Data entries
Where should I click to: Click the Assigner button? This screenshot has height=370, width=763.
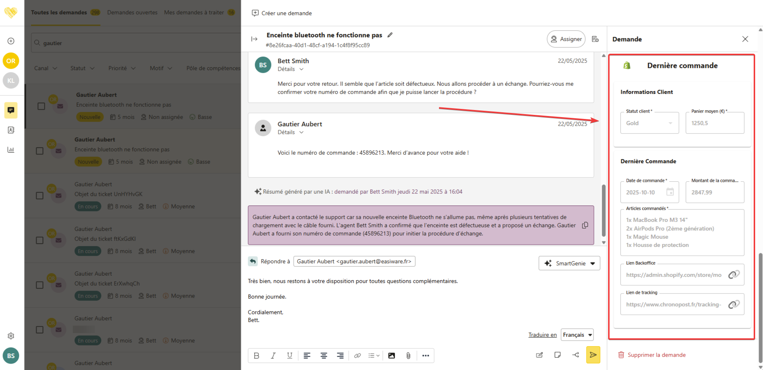pos(566,39)
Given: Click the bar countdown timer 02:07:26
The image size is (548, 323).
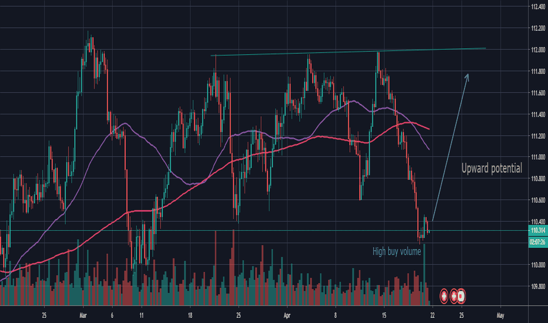Looking at the screenshot, I should tap(538, 241).
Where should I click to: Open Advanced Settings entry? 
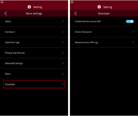(34, 63)
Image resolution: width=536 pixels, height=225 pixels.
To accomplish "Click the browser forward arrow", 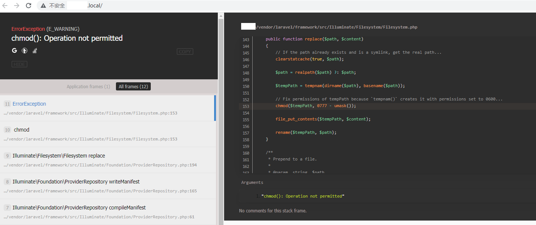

# WHAT YOU NEED TO DO
Set down every entry above without alteration, but print no images.

# RESPONSE TO THIS TASK
Where should I click to: Click the Assigner button? This screenshot has height=370, width=763.
pos(566,39)
Given: Click the bar countdown timer 02:07:26
The image size is (548, 323).
Looking at the screenshot, I should tap(538, 241).
Where should I click to: Open Advanced Settings entry? 
(34, 63)
Image resolution: width=536 pixels, height=225 pixels.
To accomplish "Click the browser forward arrow", 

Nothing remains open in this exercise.